We started with an old map we had of the woods from 1965. In the few hours I had free while Amos was at nursery three mornings a week, I would scoot up to the wood and search for the old paths marked on the map. It was so exciting to rediscover the old charcoal burners trails through the trees, so obvious once I could see them. I wondered how we had managed to miss them before, and using them the wood became more accessible and spatially ordered. Some of the trails were beautifully engineered, such as the one which allowed charcoal to be moved down the cliff to a small dock where boats waited on the estuary to take the charcoal away. It seems bizarre to see it now. No water has lapped at the based of these cliffs for over 150 years, ever since the railway embankment was built to carry trains along the coast then across the estuary, so enclosing square kilometres of then salt marsh. The knowledge that we were walking on tracks that are likely to have been trodden for hundreds of years gave me a strange feeling. It made me conscious of the passing of time, the longevity of the woods and the short span one individual will walk in its shade. It made me think of the itinerant families who treated this place as home. This wood wasn’t just fun for them, but neither was it for us; the wood was essential in a different way as it continued to give us the respite we needed.
Everything we built at the wood we had to bring in ourselves. Piece by piece we carried up a sandpit for the children, a trampoline. We built swings. We gave Melody and Amos hammocks for their Birthdays; Amos would lie in his hammock , sometimes for an hour at a time, watching the clouds and the leaves above him. To begin with, we made sure the children had whistles so if anyone got lost they could blow their whistle and we could send out a rescue party. It happened once or twice, but as time went on and we spent more time in the woods, the children became more confident and familiar with their surroundings – and so did I. It’s so liberating to feel able to allow the children their own space to explore, to allow them to go off on their own in relative safety. I feel my heart beating in my mouth when they are climbing high up in the trees, but I’m not worrying about cars knocking them over, other children bullying them, I don’t have to worry about how our family are impacting on other people and there are little things too – it’s nice not to have to keep yelling ‘mind the dog muck’, or asking the children to let people past, or apologising as one of my crew has barrelled into somebody in their exuberant enjoyment of life.

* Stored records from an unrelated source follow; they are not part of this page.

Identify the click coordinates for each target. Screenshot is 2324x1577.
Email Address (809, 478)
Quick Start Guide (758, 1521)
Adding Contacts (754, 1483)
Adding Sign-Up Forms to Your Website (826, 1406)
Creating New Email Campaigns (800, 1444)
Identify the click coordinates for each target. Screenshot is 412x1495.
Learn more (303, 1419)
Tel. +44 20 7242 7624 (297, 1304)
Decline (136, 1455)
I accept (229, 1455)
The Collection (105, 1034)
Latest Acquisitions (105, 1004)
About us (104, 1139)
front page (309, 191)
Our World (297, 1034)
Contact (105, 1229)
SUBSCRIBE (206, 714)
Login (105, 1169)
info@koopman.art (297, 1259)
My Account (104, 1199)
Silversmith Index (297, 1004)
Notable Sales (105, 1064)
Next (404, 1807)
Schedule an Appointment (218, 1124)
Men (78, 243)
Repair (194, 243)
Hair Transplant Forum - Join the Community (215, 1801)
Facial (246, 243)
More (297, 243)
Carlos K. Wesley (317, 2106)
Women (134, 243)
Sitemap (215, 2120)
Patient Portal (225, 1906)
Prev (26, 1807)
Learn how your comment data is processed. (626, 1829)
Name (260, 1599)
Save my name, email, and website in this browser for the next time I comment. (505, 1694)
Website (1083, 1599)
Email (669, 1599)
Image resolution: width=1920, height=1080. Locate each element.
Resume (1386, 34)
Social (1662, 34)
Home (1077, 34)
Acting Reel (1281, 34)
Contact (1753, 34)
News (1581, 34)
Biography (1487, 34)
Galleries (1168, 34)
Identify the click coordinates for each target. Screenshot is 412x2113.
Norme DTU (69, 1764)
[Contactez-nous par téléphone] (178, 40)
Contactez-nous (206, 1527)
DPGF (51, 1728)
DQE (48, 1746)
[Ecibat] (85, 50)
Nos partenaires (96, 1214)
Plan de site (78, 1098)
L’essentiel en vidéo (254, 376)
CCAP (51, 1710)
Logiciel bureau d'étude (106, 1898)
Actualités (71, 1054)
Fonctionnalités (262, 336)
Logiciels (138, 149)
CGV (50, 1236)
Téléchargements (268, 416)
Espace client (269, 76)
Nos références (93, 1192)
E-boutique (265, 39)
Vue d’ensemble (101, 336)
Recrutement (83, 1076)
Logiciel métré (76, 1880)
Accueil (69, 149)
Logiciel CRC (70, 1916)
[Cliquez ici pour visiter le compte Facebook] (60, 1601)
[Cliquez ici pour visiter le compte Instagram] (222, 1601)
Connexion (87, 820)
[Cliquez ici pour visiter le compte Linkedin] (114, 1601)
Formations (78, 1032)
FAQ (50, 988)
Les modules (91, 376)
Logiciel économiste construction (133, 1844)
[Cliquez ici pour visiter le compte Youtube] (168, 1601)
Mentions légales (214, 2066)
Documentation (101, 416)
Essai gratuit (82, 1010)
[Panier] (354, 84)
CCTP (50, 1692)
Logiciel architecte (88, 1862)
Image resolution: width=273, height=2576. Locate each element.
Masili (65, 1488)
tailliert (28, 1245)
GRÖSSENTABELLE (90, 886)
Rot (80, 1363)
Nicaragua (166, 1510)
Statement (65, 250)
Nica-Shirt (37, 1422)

We discovered trees that are hollow all the way up, trees twisted like corkscrews, a natural theatre that Peta and Joe cleared so all the children could perform plays. We suddenly had somewhere with enough space that we could ‘entertain’. The children could have friends round; Mark and I could have friends round. The wood opened up a whole new world for us. Within the safety of the trees we have a place where we can be ourselves – no labels, no observers, no criticism – and that for me is one of the greatest gifts I could ever be given.